1484: Crossing by C. Rees
TRANSCRIPT
I’m Maggie Smith, and this is The Slowdown.
The ocean gets a lot of attention, poetically speaking. There are so many poems about the sea, so many metaphors and images. How could you stand on a beach and look out at the waves, or wade in and let the briny water hold you, without being moved? The ocean is enormous and seemingly endless. When you look out, you can’t see the far shore. And unless you’re in the shallows, when you look down, you can’t see the bottom. Poets have been seduced by the sea’s mystery since ancient times.
But today I’m thinking about another body of water. I’m thinking about the poetic potential of rivers. They’re so often symbols of movement and freedom — like “the open road,” but with water — and countless poems feature rivers in them. Langston Hughes’ "The Negro Speaks of Rivers,” about the Mississippi, is a famous one. And Whitman’s “Crossing Brooklyn Ferry,” about the East River. And Longfellow’s “To the River Charles.”
We can even go further back to Greek mythology and the River Styx, said to separate the world of the living and the underworld. The myth tells of Charon, a ferryman, who transported souls across it in his boat. There’s also the biblical story of baby Moses being placed in a basket, set to float away on the Nile River to escape Pharaoh's decree.
All of these images spring to mind when I think about rivers in literature.
But as an Ohioan, I think most of all about the poet James Wright, who was raised along the Ohio River. (Fun fact: The word Ohio means “Great River,” so Ohio River translates to “Great River River.”) The boundary between Ohio and West Virginia was James Wright’s muse. But it’s not idealized in his work — in fact, it’s often depicted as a violent and haunted place.

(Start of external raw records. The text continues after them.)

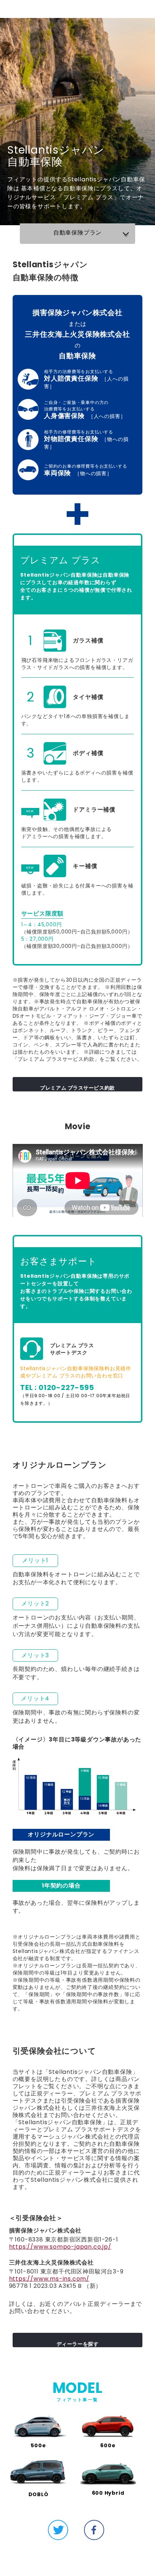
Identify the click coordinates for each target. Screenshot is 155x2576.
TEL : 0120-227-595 (57, 1386)
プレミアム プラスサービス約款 (77, 1087)
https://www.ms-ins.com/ (49, 2279)
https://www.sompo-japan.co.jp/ (60, 2247)
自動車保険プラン (77, 232)
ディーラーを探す (77, 2343)
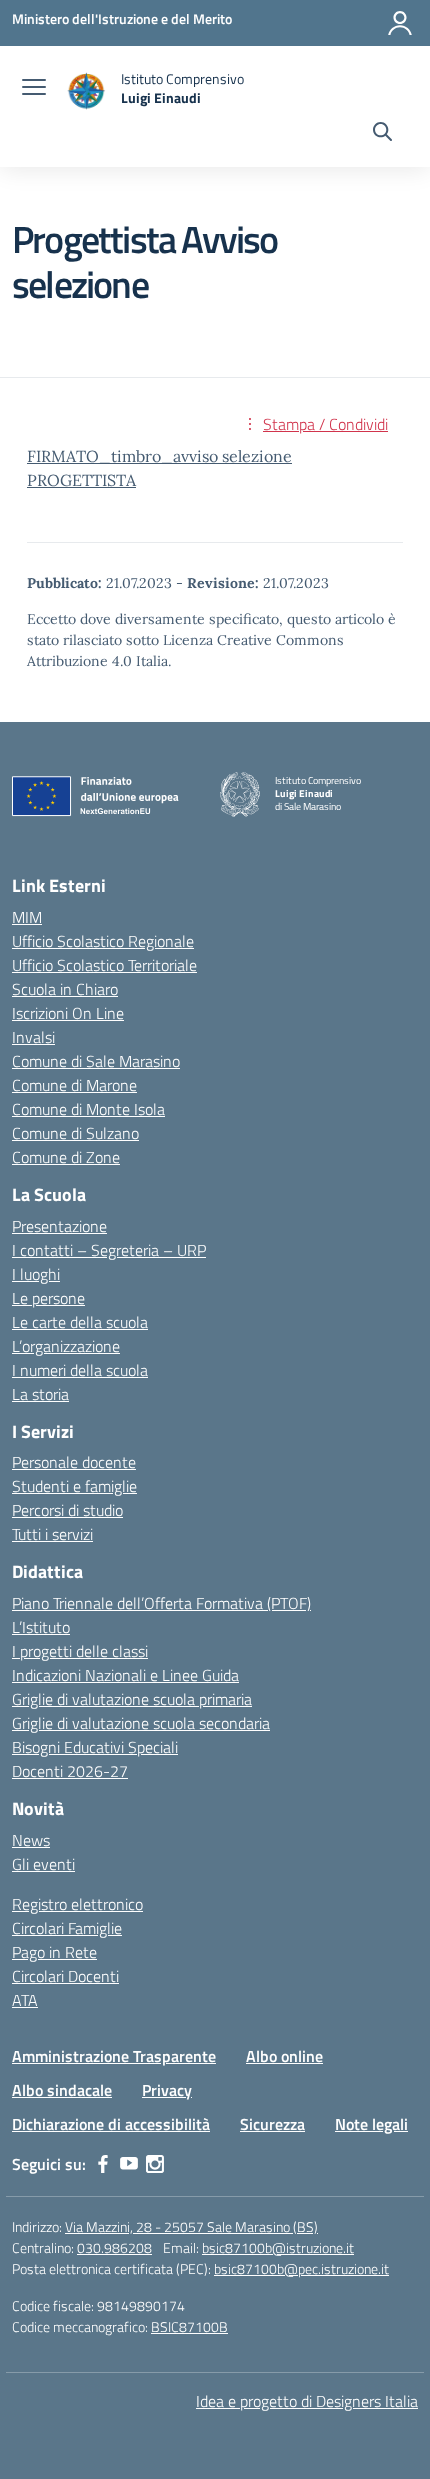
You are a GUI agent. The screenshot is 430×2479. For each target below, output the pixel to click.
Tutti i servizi (52, 1534)
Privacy (167, 2090)
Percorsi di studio (67, 1510)
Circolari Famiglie (67, 1928)
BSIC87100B (189, 2326)
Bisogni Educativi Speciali (95, 1747)
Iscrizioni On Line (68, 1013)
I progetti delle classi (80, 1651)
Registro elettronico (77, 1904)
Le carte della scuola (80, 1322)
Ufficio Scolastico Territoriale (104, 965)
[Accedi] (400, 23)
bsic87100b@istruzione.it (278, 2247)
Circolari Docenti (65, 1976)
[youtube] (129, 2164)
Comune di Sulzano (75, 1133)
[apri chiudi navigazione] (34, 89)
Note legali (371, 2124)
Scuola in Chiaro (65, 989)
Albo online (284, 2056)
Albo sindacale (62, 2090)
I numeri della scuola (80, 1370)
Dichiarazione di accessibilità (111, 2124)
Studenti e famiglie (74, 1486)
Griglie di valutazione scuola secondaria (141, 1723)
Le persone (48, 1298)
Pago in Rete (54, 1952)
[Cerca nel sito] (382, 134)
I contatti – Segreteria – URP (109, 1250)
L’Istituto (41, 1627)
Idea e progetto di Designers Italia (307, 2401)
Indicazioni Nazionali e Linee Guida (125, 1675)
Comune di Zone (66, 1157)
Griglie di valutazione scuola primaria (132, 1699)
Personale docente (74, 1462)
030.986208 (114, 2247)
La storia (40, 1394)
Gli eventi (43, 1864)
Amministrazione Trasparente (114, 2056)
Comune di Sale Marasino (96, 1061)
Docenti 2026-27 (70, 1771)
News (31, 1840)
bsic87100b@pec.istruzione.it (301, 2268)
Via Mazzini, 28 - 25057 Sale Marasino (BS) (191, 2226)
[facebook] (103, 2164)
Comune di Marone (74, 1085)
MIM (27, 917)
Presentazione (59, 1226)
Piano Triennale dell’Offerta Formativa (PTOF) (161, 1603)
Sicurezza (272, 2124)
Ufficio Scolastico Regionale (103, 941)
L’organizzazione (66, 1346)
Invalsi (33, 1037)
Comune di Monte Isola (88, 1109)
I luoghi (36, 1274)
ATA (25, 2000)
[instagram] (155, 2164)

Today’s poem carries us to the Delaware River, cold and dark in winter, and also a place that feels both beautiful and haunted.
Crossing
by C. Rees
In winter, the Delaware still
sluices summer's trash past
my body in the shallows
off the wingdam on
the Jersey side. Cold purges
the banks of mud. Ever-
moving water, shale-black
and time-bitten, a color reserved
for years-old paintings of the sea.
The season's silt will stay
until spring brings up all that's buried:
my people knifed with sunlight, hunching the river
toward Trenton where the world
took and further east, shambling
with small devotions: brook trout, sturgeon,
tomato husks, plastic forks, the tribute
of bones. The dead are a species
who grow and shrink.
O, we leapt and speared
our thighs on rotten Chevy axles!
The river's a snarl
thick as gar armor, defiant
with faces burnt with dye
from the dead
up-river mills, scribbled with fishhooks,
unwriting the drowned statue's lips.
Now, I
crawl out steaming
like a dumped skunk.
My father beside me, naked.
The scar on his spine is
A sturgeon seen briefly.
He smiles, I think at me.
The sky is white behind
his head. His teeth are lost
in it. Then his
body's steam.
Then his body.
"Crossing" by C. Rees. Used by permission of the poet.